IDCでは、ユーザー企業にとってクラウドサービスは「所有から利用へ」「コスト削減が可能」といった漠然としたイメージから、具体的に導入を検討すべき課題へと変化する段階にあり、これを背景に大幅な成長が見込まれるとしている。
クラウドサービスは、「システム構築の迅速性」「運用および保守の軽減」「低コスト化」をユーザー企業にもたらす。しかし、システム領域によっては、クラウドサービスの利用がユーザー企業にとって最適な選択肢になるとは限らない。IDCは、2009年までは、「クラウド万能説」をうたった情報発信が多く見られたが、現在は「クラウドの適材適所」を訴求する事業者が増加しているという。
クラウドの適材適所とは、ユーザー企業の規模や産業、システム領域を考慮し、パブリック、プライベートといった配備モデルの適性を検証するもの。

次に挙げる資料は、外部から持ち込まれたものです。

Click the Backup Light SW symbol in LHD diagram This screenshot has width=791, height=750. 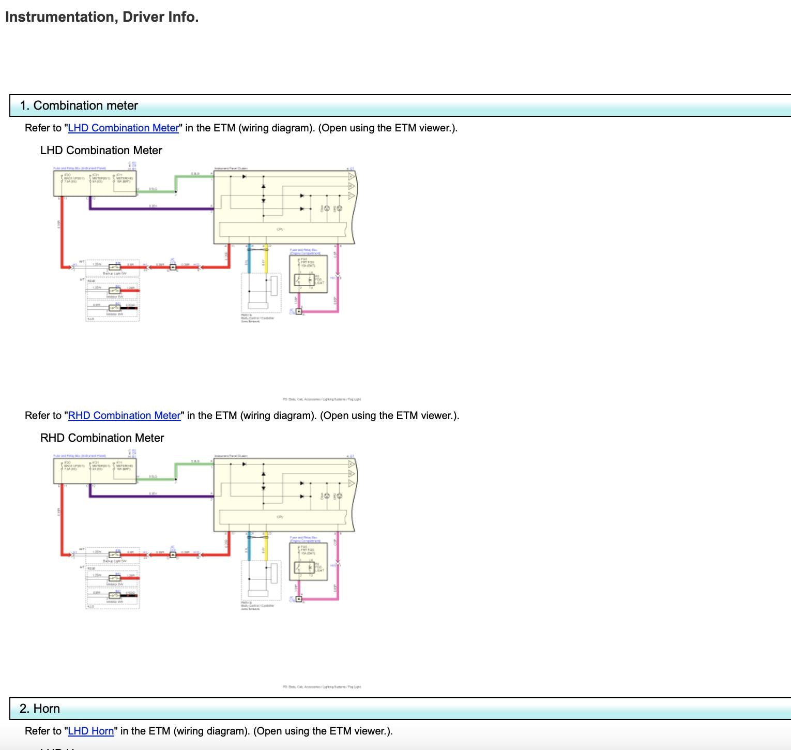114,267
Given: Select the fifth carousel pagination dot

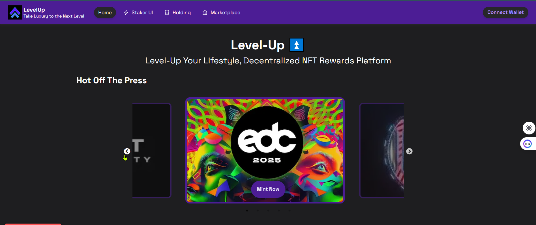Looking at the screenshot, I should click(289, 211).
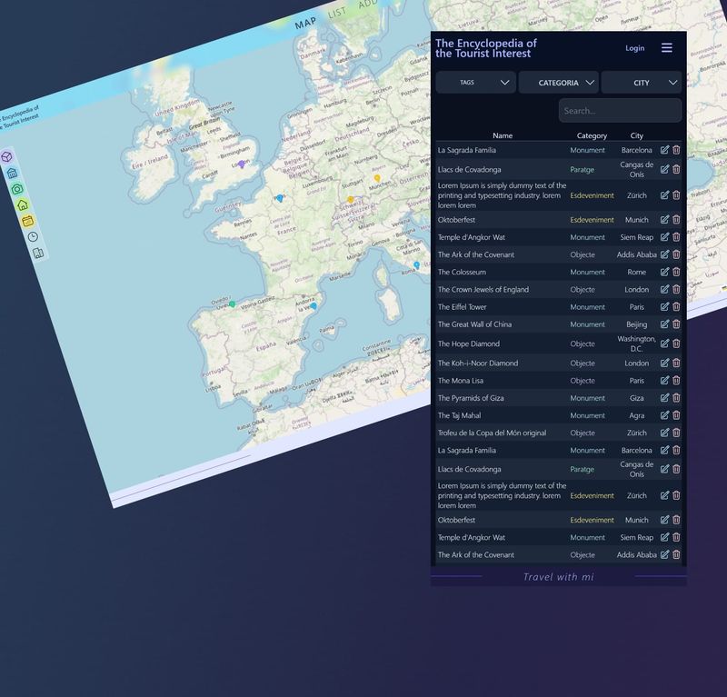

また、既存システムからの移行性や連携性の評価も含まれる。IDCは、クラウドの適材適所は、ユーザー企業のクラウドに対する理解を深め、クラウドサービスの利用を促進しているという。これを受けて国内クラウドサービス市場は高い成長を続け、2009〜2014年の年間平均成長率は37.5%、2014年の市場規模は2009年比4.9倍の1534億円になると予測している。
これまで、クラウドサービスはオンプレミス(自社導入)やホスティングなどといった既存のIT導入と比較し、その優位性を訴求することが事業者の課題だった。しかし、ユーザー企業の理解が進み、多くの事業者からクラウドサービスが提供されるようになった現在、クラウドサービス間での差別化が重要となっているという。

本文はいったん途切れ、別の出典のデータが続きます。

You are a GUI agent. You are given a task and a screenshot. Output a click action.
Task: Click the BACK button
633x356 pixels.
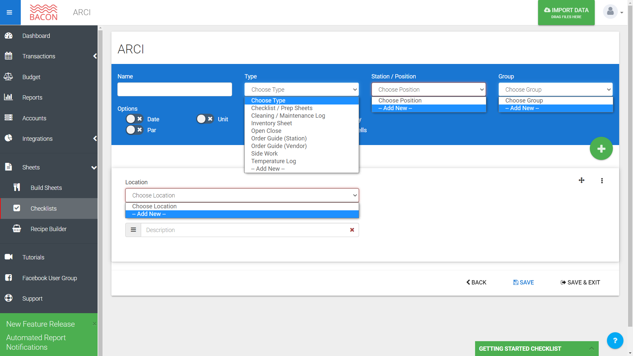click(x=476, y=282)
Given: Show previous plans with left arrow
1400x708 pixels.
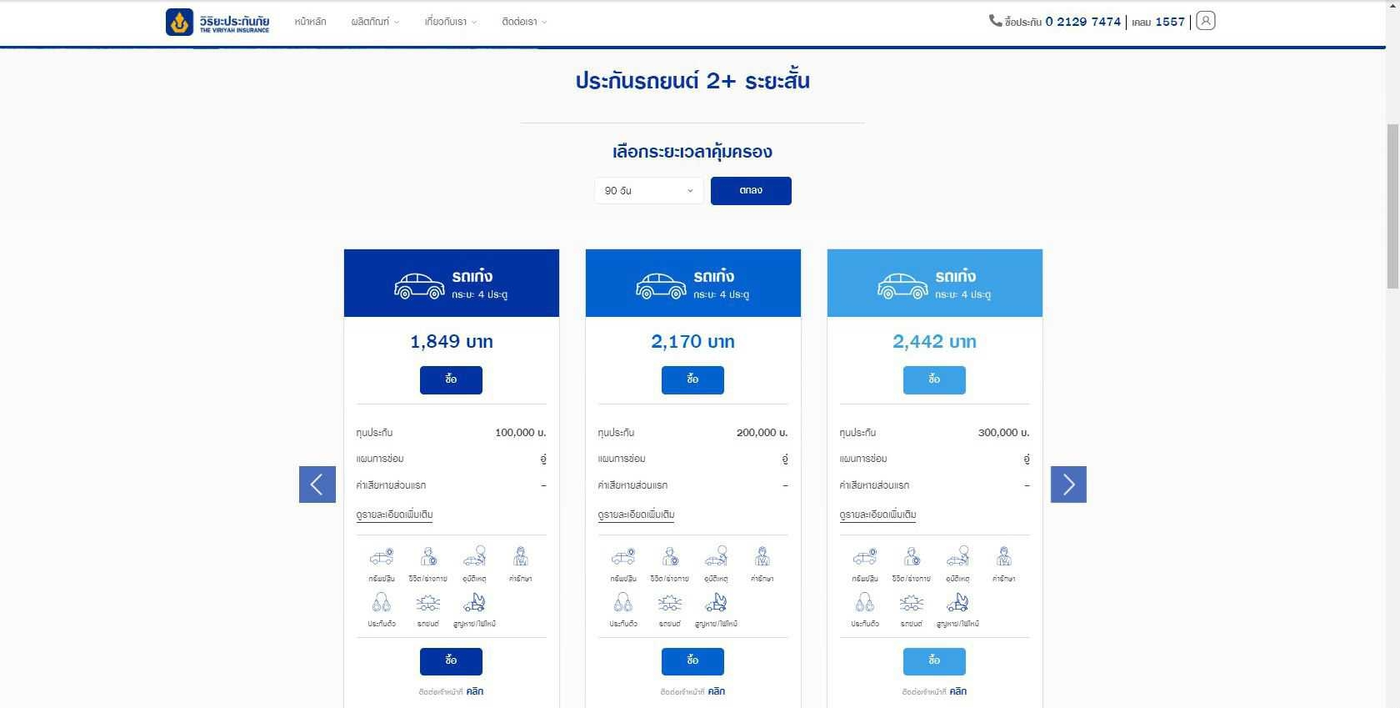Looking at the screenshot, I should pyautogui.click(x=318, y=485).
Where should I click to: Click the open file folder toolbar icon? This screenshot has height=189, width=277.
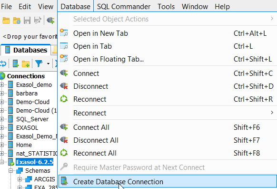pos(6,21)
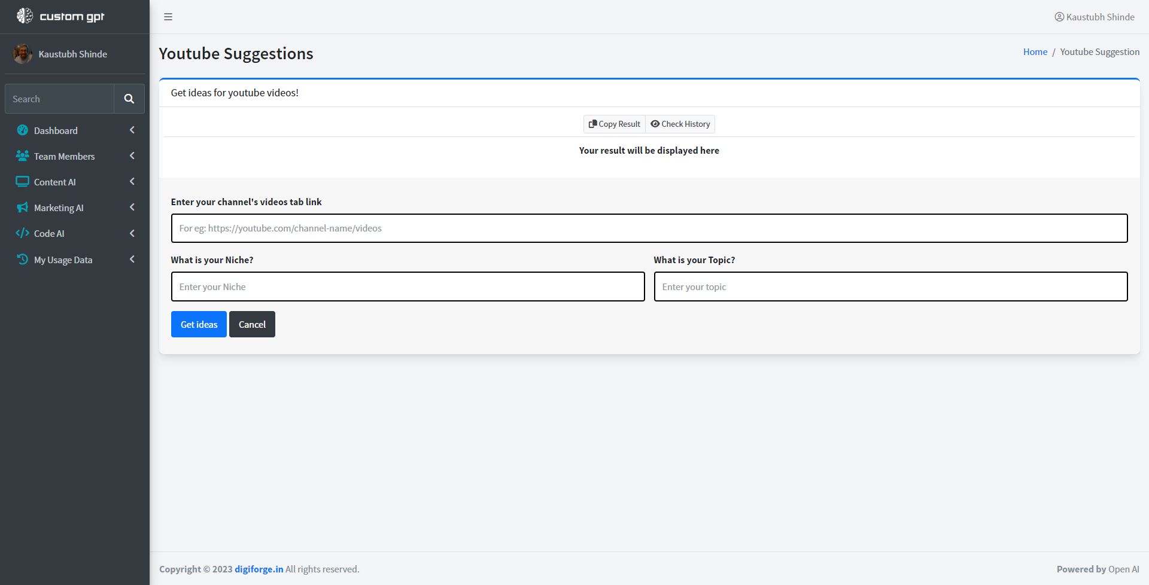
Task: Click the Content AI monitor icon
Action: coord(23,182)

IDC Japan、ITサービスグループリサーチマネージャーの松本聡氏は「クラウドサービスでは煩雑な手続きを必要とせず、ユーザーが容易にサービスを利用する『セルフサービス』が特長のひとつ。セルフサービスは事業者の販売管理費を削減すると共に、ユーザーの利便性を向上する。しかし、対面販売に慣れたユーザー企業が多く、セルフサービスはクラウドサービス利用の障壁ともなっている。事業者は、セルフサービスの利用を促す施策を強化する必要がある。また、同施策はサービスの優位性を訴求する良い機会でもある」とコメントしている。